(Jer 31, 7–9; Hebr 5, 1–6; Mk 10, 46b-52)
Liebe Schwestern und Brüder,
bei einer Taufe salbe ich dem Täufling die Sinne, damit er lernt, mit ihnen mehr als nur das Vordergründige wahrzunehmen. Vielleicht erahnt man auch das Geheimnis des Lebens, das in allem verborgen ist. Nicht umsonst steckt ja in dem Wort „Sinne“ das Wort „Sinn“. Denn danach fragen wir Menschen, suchen wir, manchmal manche auch ein Leben lang.
Ich stelle mir vor, dass der blinde Bettler Bartimäus aus dem Evangelium eine große Sehnsucht hatte, Sinn zu sehen, seine Sinne, in diesem Fall seine Augen, wieder gebrauchen zu können. Schon allein diesen Wunsch zu haben, zu spüren, dass einem irgendwie der Durchblick fehlt, ist der Beginn eines Heilungsprozesses. Bartimäus spürt auch, dass dieser Jesus von Nazaret ein Sehender ist und heilsame Worte sprechen kann. Er lässt sich von denen, die sich sehend dünken und doch blind sind, nicht das flehende Wort verbieten. Denn heute sagen die Leute dies und im nächsten Augenblick das Gegenteil. Diesen Mantel der Fremdbestimmung wirft Bartimäus zu recht weg und läuft blind auf Jesus zu. Manchmal hat die Sehnsucht Augen und ein Navi in sich, das auch zum Ziel führen kann.
Obwohl Jesus ja nicht blind ist und sieht, was Bartimäus fehlt, fragt er ihn trotzdem und ausdrücklich, was er möchte. Es ist wichtig, seine Sehnsucht ins Wort zu heben und nicht nur Opfer zu sein, sondern als Mensch ernstgenommen zu werden.
Was mich zum ersten Mal an dieser Stelle total überrascht hat, ist, dass Bartimäus Jesus mit dem aramäischen „Rabbuni“ anredet. Gewöhnlich sprachen die Menschen Jesus mit Rabbi an, was so viel wie Lehrer oder Meister bedeutet.
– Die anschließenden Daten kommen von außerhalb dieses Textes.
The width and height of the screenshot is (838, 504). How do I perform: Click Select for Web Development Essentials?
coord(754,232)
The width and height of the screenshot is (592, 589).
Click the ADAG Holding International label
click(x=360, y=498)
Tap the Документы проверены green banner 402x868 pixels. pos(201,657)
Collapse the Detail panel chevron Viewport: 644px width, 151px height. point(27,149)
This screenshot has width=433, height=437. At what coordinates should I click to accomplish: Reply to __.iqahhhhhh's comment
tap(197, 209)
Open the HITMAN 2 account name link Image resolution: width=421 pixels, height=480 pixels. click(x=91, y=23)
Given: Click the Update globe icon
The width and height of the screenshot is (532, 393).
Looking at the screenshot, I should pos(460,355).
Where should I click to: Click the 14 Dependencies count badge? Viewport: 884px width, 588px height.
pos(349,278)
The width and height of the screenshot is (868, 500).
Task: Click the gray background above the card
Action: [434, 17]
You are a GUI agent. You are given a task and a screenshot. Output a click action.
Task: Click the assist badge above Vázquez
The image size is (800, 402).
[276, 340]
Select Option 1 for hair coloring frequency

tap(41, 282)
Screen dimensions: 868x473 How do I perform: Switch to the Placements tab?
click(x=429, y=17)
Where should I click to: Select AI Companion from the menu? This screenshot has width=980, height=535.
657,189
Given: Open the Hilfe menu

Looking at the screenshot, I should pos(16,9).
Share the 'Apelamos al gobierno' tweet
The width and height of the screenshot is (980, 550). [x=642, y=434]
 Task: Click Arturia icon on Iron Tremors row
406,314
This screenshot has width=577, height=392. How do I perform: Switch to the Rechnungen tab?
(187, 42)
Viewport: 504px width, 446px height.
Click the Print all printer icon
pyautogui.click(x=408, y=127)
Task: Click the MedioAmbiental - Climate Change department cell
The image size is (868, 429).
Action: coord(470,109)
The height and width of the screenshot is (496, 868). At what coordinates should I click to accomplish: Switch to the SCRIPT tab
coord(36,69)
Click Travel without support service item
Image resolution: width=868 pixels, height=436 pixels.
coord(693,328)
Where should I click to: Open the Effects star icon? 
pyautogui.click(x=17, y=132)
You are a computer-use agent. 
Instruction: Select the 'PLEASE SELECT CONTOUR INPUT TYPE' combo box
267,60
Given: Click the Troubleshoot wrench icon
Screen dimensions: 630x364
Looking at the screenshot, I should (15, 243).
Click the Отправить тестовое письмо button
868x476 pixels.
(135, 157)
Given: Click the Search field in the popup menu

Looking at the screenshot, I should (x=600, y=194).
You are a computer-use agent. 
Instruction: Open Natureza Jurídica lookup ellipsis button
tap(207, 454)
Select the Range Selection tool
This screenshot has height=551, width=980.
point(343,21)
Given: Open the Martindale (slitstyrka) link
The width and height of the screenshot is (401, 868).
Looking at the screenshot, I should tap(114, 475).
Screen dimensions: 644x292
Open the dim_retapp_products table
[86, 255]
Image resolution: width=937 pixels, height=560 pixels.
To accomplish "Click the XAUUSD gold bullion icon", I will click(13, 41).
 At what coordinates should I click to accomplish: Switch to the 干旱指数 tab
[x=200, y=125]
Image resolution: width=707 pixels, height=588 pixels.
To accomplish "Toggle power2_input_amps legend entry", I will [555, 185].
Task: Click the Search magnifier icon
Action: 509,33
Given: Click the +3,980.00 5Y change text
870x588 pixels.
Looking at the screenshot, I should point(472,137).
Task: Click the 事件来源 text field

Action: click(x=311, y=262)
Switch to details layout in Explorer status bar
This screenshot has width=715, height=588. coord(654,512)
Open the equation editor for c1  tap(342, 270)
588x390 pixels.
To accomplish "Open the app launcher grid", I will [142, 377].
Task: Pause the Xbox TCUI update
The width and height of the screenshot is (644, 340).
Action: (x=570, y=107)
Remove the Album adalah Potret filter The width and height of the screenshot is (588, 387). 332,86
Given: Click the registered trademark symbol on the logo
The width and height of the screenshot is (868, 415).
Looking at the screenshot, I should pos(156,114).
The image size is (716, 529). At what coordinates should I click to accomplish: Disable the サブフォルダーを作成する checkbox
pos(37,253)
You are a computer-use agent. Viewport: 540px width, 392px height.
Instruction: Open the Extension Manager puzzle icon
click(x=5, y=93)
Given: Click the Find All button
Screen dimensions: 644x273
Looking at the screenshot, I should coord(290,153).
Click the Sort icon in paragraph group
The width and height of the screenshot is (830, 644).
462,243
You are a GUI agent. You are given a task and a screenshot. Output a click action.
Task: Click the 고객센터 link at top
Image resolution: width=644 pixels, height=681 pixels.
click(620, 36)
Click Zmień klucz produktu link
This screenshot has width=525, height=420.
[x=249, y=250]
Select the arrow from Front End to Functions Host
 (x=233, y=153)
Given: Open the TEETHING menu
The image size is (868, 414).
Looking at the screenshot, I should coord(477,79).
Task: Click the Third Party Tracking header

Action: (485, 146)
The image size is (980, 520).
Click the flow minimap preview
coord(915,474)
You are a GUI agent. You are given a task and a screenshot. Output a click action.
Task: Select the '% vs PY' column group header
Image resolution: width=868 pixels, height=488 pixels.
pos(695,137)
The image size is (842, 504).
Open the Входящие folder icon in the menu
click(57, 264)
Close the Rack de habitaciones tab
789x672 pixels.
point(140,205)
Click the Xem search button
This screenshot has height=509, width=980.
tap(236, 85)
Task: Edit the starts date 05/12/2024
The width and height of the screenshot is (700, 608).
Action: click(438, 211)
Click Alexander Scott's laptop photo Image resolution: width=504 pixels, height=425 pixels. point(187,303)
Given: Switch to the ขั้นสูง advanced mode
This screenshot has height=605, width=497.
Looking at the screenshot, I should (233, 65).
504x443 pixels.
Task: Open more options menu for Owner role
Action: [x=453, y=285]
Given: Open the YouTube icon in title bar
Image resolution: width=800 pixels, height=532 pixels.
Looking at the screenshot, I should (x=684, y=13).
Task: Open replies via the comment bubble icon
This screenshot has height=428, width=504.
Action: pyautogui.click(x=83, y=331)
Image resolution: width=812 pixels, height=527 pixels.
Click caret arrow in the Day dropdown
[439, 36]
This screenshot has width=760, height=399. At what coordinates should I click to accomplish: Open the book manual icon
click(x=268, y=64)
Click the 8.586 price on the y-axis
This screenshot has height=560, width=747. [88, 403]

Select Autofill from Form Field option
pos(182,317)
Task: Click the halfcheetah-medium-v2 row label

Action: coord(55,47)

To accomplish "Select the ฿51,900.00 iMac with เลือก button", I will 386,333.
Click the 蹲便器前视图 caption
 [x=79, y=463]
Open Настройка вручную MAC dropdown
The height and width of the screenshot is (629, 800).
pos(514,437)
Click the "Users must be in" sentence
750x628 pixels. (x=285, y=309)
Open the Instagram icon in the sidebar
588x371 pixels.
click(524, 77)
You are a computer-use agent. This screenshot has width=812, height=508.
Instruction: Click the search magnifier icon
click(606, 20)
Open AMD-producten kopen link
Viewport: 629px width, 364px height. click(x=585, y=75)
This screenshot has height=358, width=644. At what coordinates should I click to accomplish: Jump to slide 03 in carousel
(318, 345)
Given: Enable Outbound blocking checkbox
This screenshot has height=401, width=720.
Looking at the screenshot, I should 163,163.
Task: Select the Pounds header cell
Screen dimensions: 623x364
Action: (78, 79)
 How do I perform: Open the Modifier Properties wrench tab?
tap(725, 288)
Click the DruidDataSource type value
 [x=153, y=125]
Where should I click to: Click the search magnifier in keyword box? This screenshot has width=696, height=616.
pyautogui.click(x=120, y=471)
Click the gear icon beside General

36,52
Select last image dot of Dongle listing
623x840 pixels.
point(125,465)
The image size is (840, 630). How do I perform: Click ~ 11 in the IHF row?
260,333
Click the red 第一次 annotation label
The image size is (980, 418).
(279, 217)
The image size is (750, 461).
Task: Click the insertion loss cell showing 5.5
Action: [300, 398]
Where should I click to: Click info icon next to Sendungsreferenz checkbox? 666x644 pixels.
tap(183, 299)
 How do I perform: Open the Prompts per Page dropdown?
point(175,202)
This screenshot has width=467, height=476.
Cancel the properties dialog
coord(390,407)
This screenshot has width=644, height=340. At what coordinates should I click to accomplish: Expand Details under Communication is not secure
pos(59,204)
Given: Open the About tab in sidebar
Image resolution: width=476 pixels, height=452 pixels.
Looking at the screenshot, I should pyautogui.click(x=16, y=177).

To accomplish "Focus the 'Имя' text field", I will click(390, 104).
Aber das Wort „Rabbuni“ gibt es nur noch einmal im Zweiten Testament, nämlich in der Ostergeschichte, wo Maria Magdalena Jesus mit „Rabbuni“ anredet (Joh 20, 16). Man könnte das vertraute Wort „Rabbuni“ mit „Meisterchen“ übersetzen, weil es eine innige Beziehung zum Ausdruck bringt. Bei Maria Magdalena ist das selbstverständlich vorausgesetzt. Aber Bartimäus? Wie kommt er dazu, dieses vertraute Wort zu benutzen? Kann es sein, dass er uns lehren will, dass wir uns mit großer Liebe und Innigkeit, mit unbedingtem Vertrauen an Jesus wenden können? Und dass diese Innigkeit zugleich heilsam für unsere Sinne ist? Jesus sagt dann ja auch: „Dein Glaube hat dich gerettet“ (Mk 10, 52), dein Vertrauen, deine Liebe. Kann es sein, dass wir erst mit der Brille der Liebe und liebevoller Beziehungen wirklich sehen lernen, auch Gott und Jesus?
Bartimäus jedenfalls folgt Jesus auf seinem Weg, weil dieser Weg auch Heilung und Sinn bedeutet. Nachfolge ist oft die Konsequenz einer Heilungserfahrung. Und genau das möchte man anderen auch zur Erfahrung werden lassen. Das sollte also auch am Sonntag der Weltmission der Sinn sein.
Nachfolge ist also nicht zuerst eine Frage der Lebensform, sondern eine Frage liebevoller Beziehung und Geisteshaltungen. Darum lasst uns wie Bartimäus rufen: „Rabbuni, wir möchten sehen können!“ Und vielleicht kommt es vor allem darauf an, dass wir „Rabbuni“ sagen und leben können. Amen.